I can't cite any off the top of my head, but more recent research has actually directly contradicted this. Being the oldest is definitely a benefit in athletics due to greater size and strength throughout school. And you're right that older kids have an advantage in early grades in academics as well. In later grades though, that advantage disappears, and in fact, reverses. (The hypothesis I've read is that the reversal is due to greater effort being required in early grades by younger children, resulting in better preparedness for later grades, when the innate advantage of slightly greater age becomes less significant.)
>Results from this study suggest that a substantial number of students will fall behind their peers in meeting reading and numeracy standard and graduating from grade 12, simply because they are the youngest and most immature in their kindergarten class.

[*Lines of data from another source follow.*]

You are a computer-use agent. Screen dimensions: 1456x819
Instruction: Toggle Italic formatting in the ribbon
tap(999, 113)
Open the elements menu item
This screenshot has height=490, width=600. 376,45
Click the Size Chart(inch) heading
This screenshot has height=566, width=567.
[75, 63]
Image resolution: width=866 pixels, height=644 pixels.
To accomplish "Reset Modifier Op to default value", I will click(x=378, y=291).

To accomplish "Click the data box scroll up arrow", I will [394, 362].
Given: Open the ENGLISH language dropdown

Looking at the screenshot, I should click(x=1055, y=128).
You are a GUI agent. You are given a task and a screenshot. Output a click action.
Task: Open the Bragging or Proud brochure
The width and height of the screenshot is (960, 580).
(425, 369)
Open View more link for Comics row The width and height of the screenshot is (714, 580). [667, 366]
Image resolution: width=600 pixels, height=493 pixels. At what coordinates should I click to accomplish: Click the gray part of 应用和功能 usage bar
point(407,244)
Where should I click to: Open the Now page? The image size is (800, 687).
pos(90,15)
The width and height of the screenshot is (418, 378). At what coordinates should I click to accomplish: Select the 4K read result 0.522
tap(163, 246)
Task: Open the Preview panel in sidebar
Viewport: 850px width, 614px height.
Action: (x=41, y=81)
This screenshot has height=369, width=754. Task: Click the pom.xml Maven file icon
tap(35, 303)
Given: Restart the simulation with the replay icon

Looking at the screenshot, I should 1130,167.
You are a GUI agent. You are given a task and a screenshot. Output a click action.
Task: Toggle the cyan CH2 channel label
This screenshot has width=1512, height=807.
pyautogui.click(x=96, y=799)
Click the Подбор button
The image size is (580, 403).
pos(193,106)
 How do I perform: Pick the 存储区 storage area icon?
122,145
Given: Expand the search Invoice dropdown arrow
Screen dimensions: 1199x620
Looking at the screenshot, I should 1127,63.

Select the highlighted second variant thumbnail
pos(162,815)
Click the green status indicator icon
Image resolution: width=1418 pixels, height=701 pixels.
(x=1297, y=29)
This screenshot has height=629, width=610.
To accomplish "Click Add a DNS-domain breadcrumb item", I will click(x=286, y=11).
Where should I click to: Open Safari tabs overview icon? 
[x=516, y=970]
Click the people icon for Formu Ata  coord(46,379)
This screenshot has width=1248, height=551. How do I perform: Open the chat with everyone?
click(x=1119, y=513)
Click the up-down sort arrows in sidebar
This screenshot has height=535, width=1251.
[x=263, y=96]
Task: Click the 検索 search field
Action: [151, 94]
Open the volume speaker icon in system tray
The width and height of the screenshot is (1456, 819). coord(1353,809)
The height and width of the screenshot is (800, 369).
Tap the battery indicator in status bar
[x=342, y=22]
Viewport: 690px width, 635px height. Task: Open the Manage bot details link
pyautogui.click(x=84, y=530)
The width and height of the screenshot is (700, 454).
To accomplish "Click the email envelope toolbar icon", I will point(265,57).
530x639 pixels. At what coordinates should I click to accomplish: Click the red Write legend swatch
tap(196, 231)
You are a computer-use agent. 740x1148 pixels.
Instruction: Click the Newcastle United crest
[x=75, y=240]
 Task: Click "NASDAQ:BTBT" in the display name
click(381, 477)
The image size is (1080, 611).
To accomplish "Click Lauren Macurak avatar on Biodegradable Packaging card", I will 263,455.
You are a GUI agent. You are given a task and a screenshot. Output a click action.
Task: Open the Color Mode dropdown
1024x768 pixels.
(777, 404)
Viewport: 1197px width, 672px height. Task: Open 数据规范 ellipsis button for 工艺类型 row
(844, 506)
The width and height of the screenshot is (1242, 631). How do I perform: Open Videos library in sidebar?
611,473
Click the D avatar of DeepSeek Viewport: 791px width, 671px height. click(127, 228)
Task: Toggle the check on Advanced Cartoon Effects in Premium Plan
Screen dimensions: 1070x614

>The paper explores the strict school enrolment rules to estimate the effect of age at school entry on school achievement for 15-16 year old students in Norway using achievement tests in reading from OECD-PISA. Since enrolment date is common and compulsory for all students born in a particular calendar year, it is possible to identify the pure effect of enrolment age holding the length of schooling constant. The results indicate that the youngest children (born in December) face a significant disadvantage in reading compared to their older classmates.
Note that the first study track them all the way until age 18, and the second until 15-16.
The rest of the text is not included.